Defesa da escolha de Bishop
Na nota, Fernanda defendeu a escolha de Bishop: “A ousadia de decidir pela primeira vez por uma estrangeira me pareceu um bom desafio: num momento de fechamento de fronteiras e acirramento de nacionalismos, me parecia ser oportuno olharmos para fora como modo de olharmos também para dentro”. Segundo a agora ex-curadora da Flip, “o fato da poeta ser homossexual também pesou”. “Lembrando que o preconceito com a população LGBTQI+ vem num crescente no Brasil. Dentro de minha curadoria, pretendia ressaltar sua biografia multifacetada, trágica e queer.”
Fernanda termina a nota afirmando que a direção da Flip reagiu positivamente a sua sugestão de nomear uma curadora negra. “Sou sinceramente grata a Flip por tudo que pude aprender e criar nesse trabalho, que é acima de tudo coletivo.”
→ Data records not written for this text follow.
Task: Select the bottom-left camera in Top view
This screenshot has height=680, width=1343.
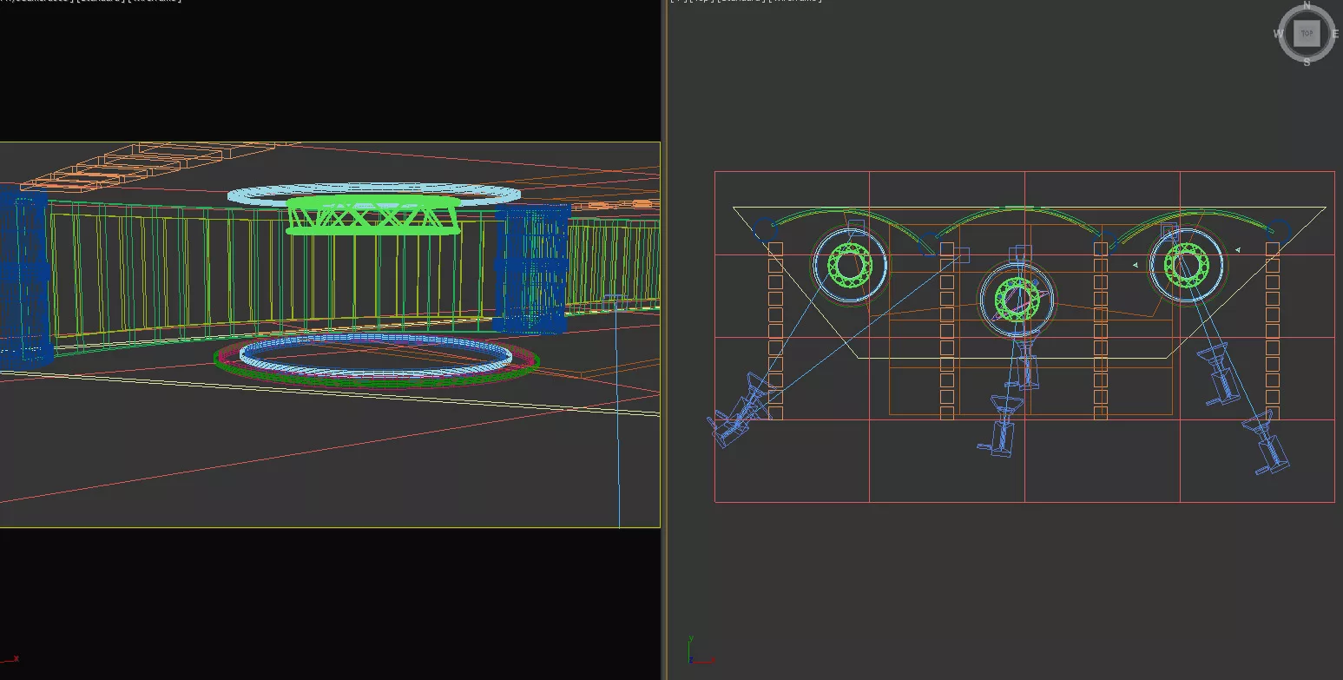Action: pos(732,421)
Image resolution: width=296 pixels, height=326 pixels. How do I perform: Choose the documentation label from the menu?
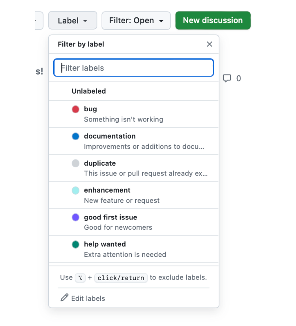(x=118, y=141)
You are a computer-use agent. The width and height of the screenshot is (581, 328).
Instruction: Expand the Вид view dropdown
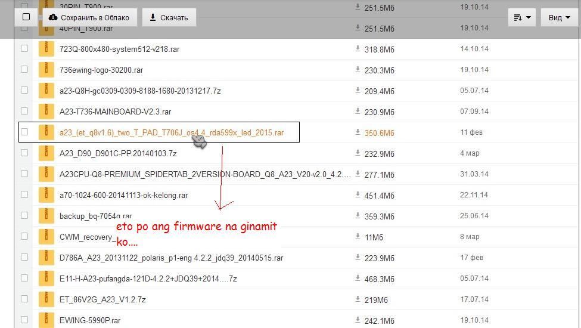559,17
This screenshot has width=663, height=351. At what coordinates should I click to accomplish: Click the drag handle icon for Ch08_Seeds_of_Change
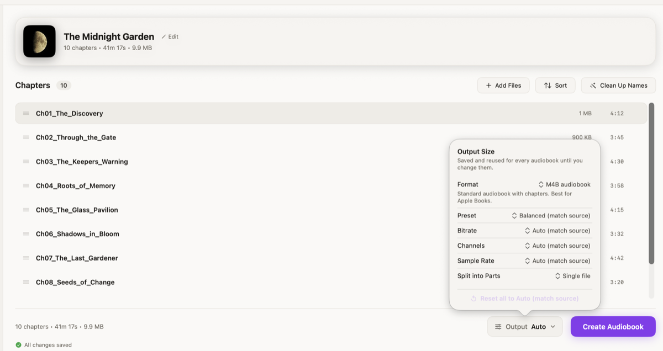pos(26,282)
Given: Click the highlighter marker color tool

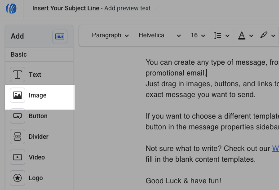Looking at the screenshot, I should pos(264,35).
O anúncio da saída de Fernanda ocorre em meio a um ciclo de homenagens on-line a Bishop realizado pela Flip em parceria com o Sesc São Paulo. Na segunda-feira (10), houve um bate-papo entre o poeta Paulo Henriques Britto, tradutor de Bishop no Brasil, e o poeta americano Lloyd Schwartz, amigo e editor da autora homenageada. Na terça (11), a poeta Alice Sant’Anna, que edita Bishop na Companhia das Letras, conversou com a escritora Marilene Felinto, que, nos anos 1990, escreveu uma série de reportagens sobre a vida da poeta americana no Brasil. O ciclo de homenagens se estende até o dia 21, sempre às 18h30. Nos próximos dias, participam dos bate-papos o escritor Humberto Werneck, o artista plástico José Alberto Nemer, a dramaturga Marta Goes, a atriz Regina Braga e outros. Para assistir aos debates, é preciso se inscrever no site sescsp.org/cpf .
Repercussão
Djamila Ribeiro, filósofa e escritora
“Fernanda Diamant entendeu, de forma muito profunda, que lugar de fala é também uma postura ética. É entender, do seu lugar social, a importância da reivindicação histórica de outros grupos. É extremamente importante reinventar a maior festa literária do país em um momento em que autores negros estão na lista de mais vendidos e quebrar o silenciamento histórico.”